DESCRIPTION OF THE TASK:
The required output is the exact run of lines from the one that contains "You are a GUI" to the end of the data, with every picture left out.

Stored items
━━━━━━━━━━━━━━━━

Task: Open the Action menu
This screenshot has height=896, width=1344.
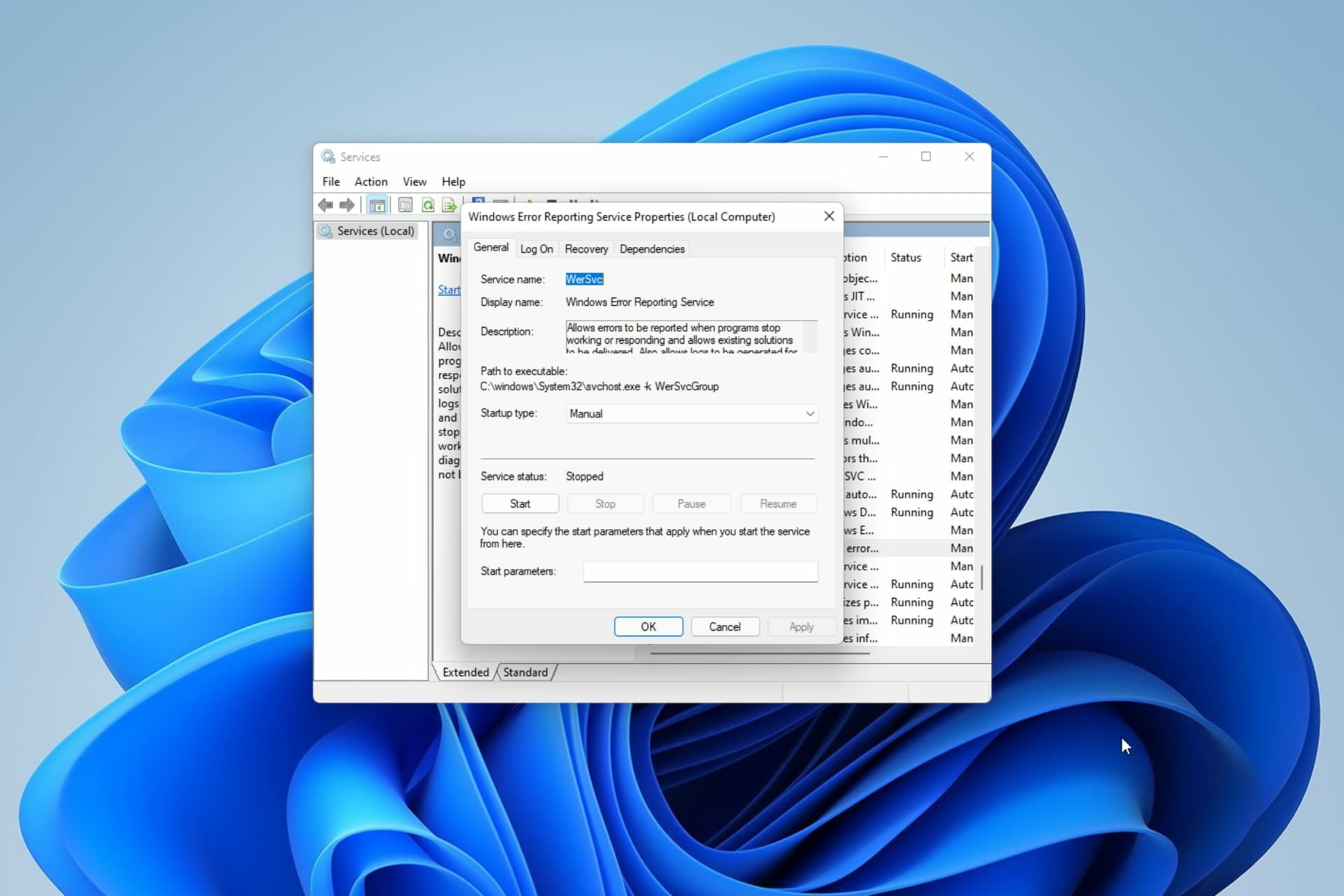Action: [371, 181]
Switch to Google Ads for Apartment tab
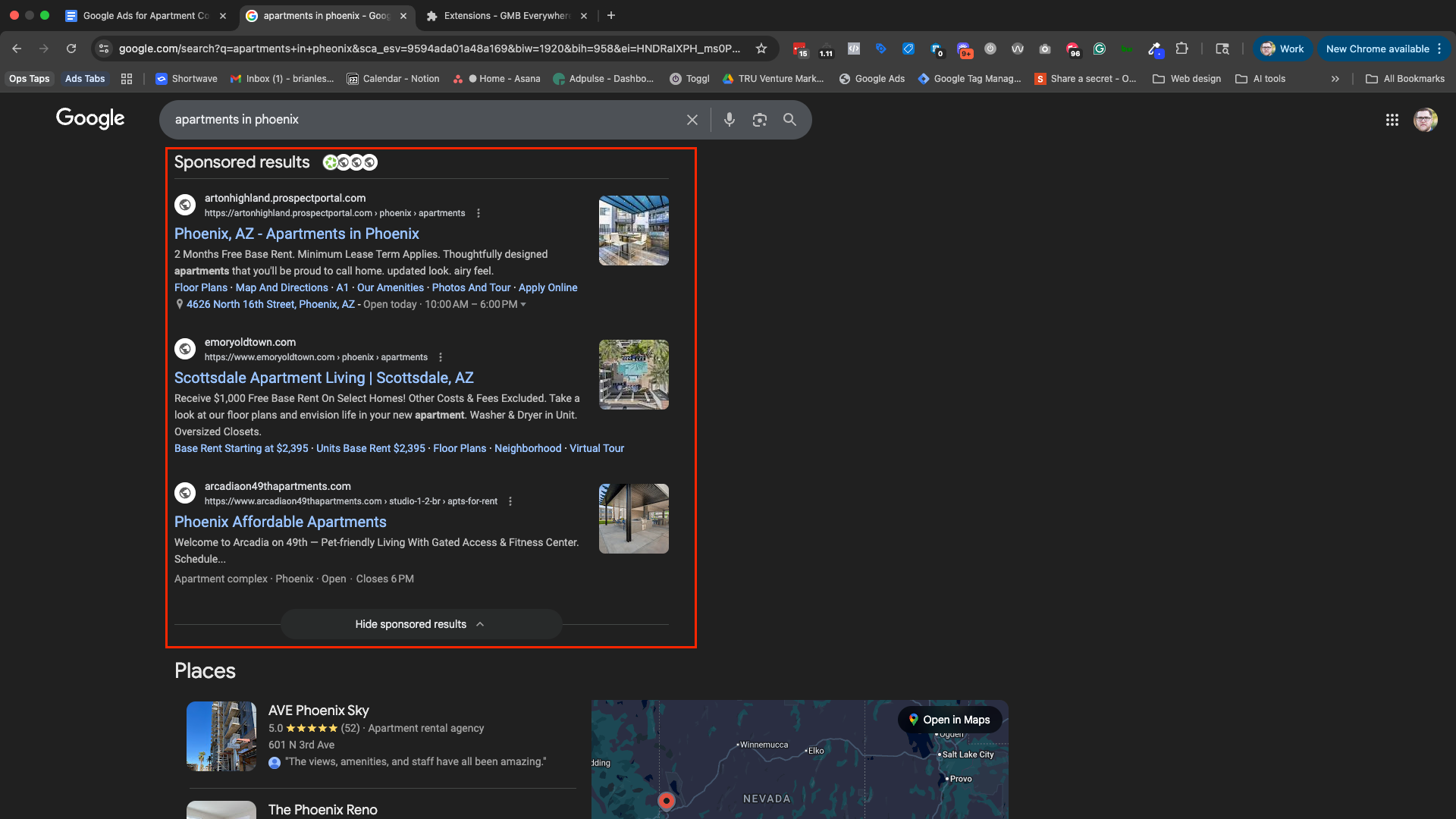This screenshot has width=1456, height=819. pyautogui.click(x=146, y=15)
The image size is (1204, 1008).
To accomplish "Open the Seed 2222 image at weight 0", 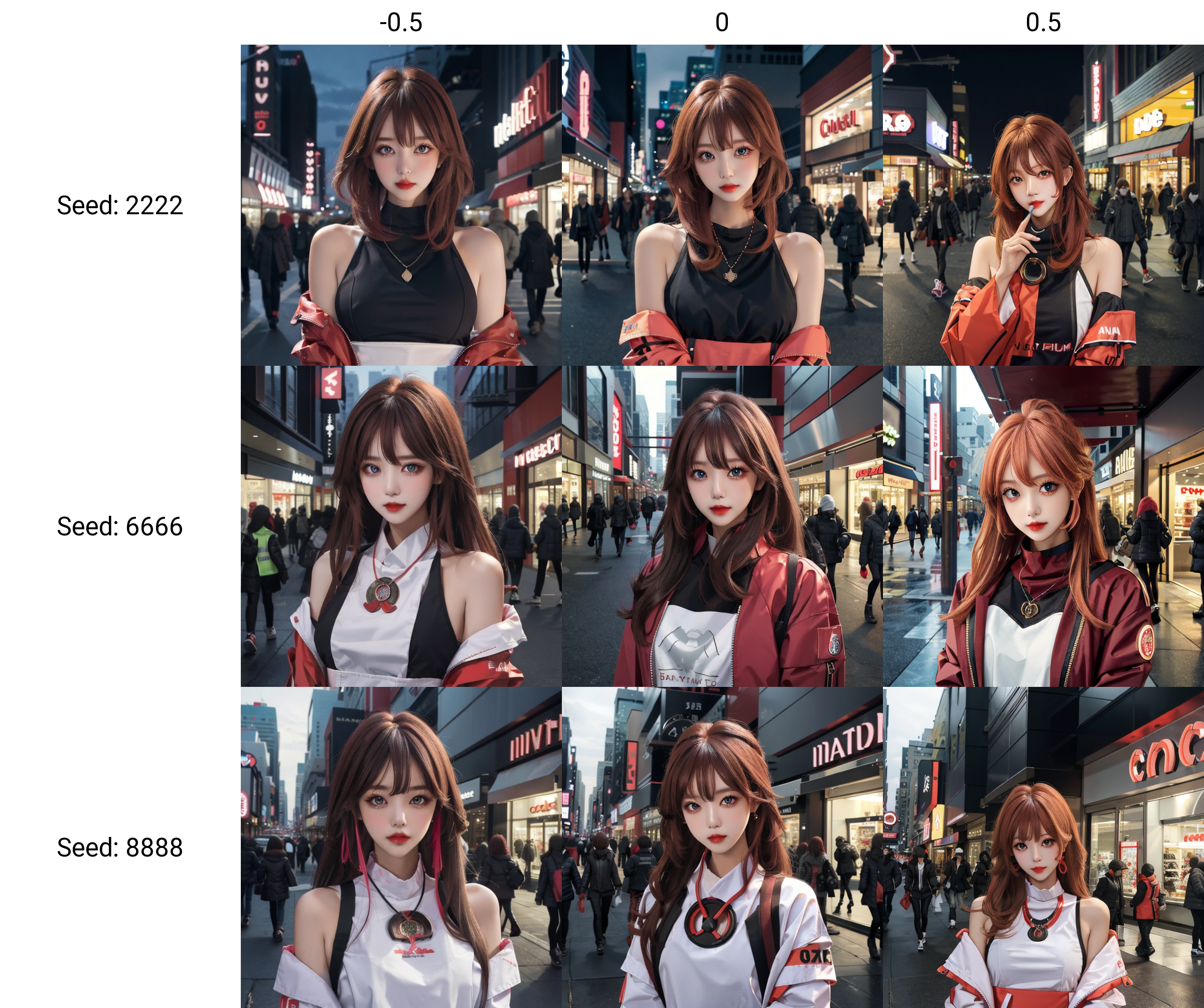I will (x=722, y=205).
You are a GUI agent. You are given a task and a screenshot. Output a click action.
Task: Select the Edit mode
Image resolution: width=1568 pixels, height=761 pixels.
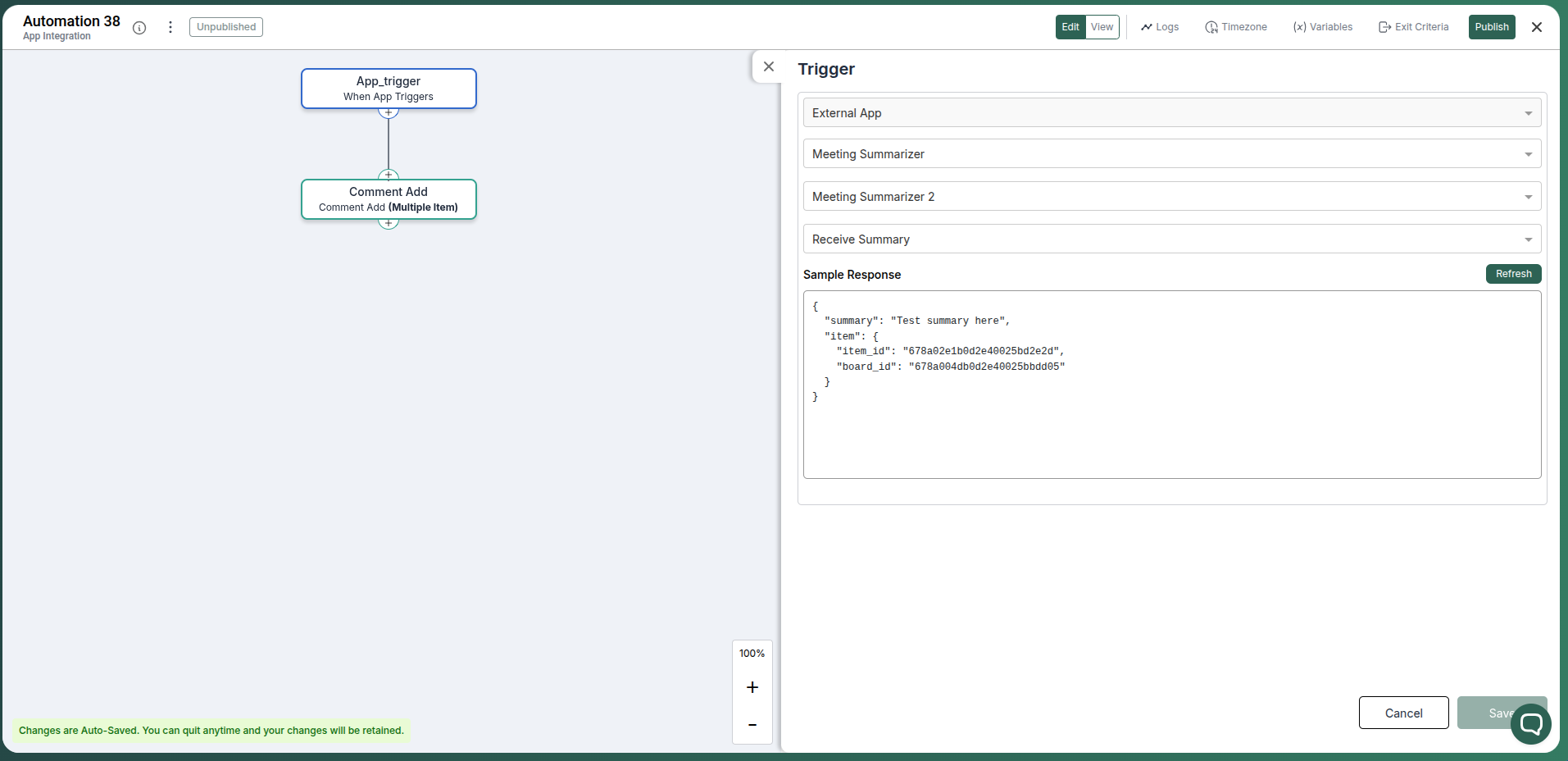pos(1070,27)
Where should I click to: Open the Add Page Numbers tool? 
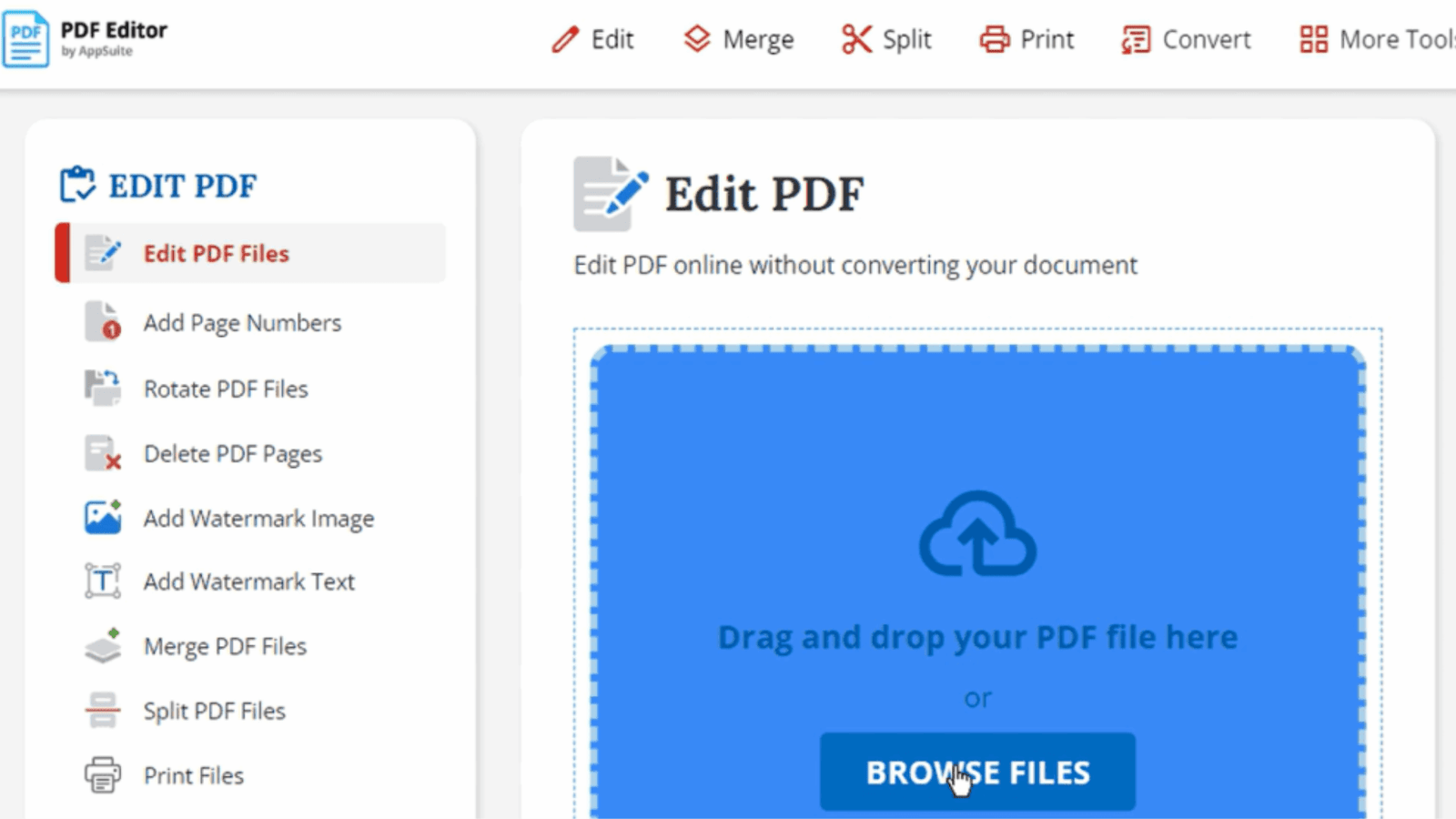point(242,322)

━━━━━━━━━━━━━━━━

THE COMPLETED TASK:
You are a GUI agent. You are given a task and a screenshot. Output a click action.
Task: Select the Edit mode
Image resolution: width=1568 pixels, height=761 pixels.
pos(1070,27)
Where should I click to: Open the Add Page Numbers tool? 
point(242,322)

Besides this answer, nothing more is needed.